USA Today Columnist Calls Brett Kavanaugh A Sex Offender, Questions Why He's Coaching Kids Basketball

"Credibly accused sex offenders should not coach youth basketball, girls or boys, without deeper investigation."

Kavanaugh.
Photo by Drew Angerer/Getty Images

In a bizarre twist to an already bizarre series of events, a USA Today columnist suggested Saturday that a "credibly accused" Brett Kavanaugh should be kept away from children, and that he should be fired from his job coaching girls' basketball.

In a now-heavily edited column (an archived copy is available here), opinion writer Erik Brady tore into Kavanaugh, repeatedly implying that the longtime-jurist is a pedophile and serial sex offender because he's been "credibly accused" of sexual assault.

"The nation is deeply divided. Sometimes it feels like we don’t agree on anything anymore. But credibly accused sex offenders should not coach youth basketball, girls or boys, without deeper investigation. Can’t we all agree on that?" Brady wrote in the original article's closing paragraph.

That's just the worst bit, though. Throughout Brady's original column, he bemoans that Kavanaugh is still allowed to interact with student athletes at all, and even contacted a spokesperson for the Archdiocese of Washington, D.C., apparently to complain about Kavanaugh's position at the helm of a girl's Catholic Youth Organization basketball team.

The spokesperson assured Brady that Kavanaugh was subject to a background check, is closely monitored, and remains certified to manage student athletes.

Brady followed up by contacting representatives of SafeSport, an organization that polices allegations of sexual assault among coaches and student athletes. Finally, Brady got what he wanted: an assurance that if Kavanaugh is found to be "credibly accused" of assault, he may be subject to an investigation.

But Brett Kavanaugh clearly isn't a pedophile. And although he's been accused of sexual assault, the accusations are less than credible, centered entirely around a single personal narrative that no named witnesses can corroborate. Two other allegations of assault have withered under scrutiny.

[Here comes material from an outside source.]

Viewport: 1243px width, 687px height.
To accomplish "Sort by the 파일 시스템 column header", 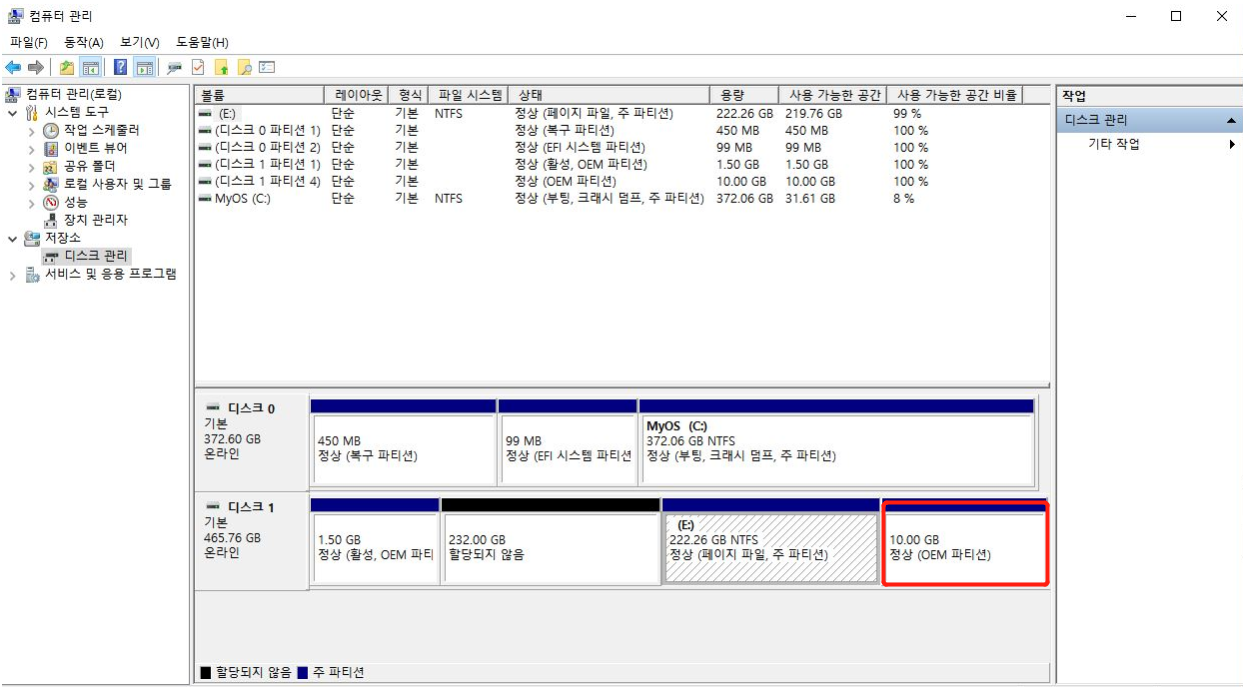I will pos(469,95).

USA Today still has the column up on its site, but now without the implications of pedophilia. They added an editor's note:

Supreme Court nominee Judge Brett Kavanaugh has told members of the Senate Judiciary Committee he loves coaching his daughters' girls basketball teams, but said in testimony Thursday “thanks to what some of you on this side of the committee have unleashed, I may never be able to coach again.” The intent of this commentary was to address that question. The column was re-edited to more closely reflect that intent and labeled to reflect it as the writer’s opinion.

USA Today did not offer an apology.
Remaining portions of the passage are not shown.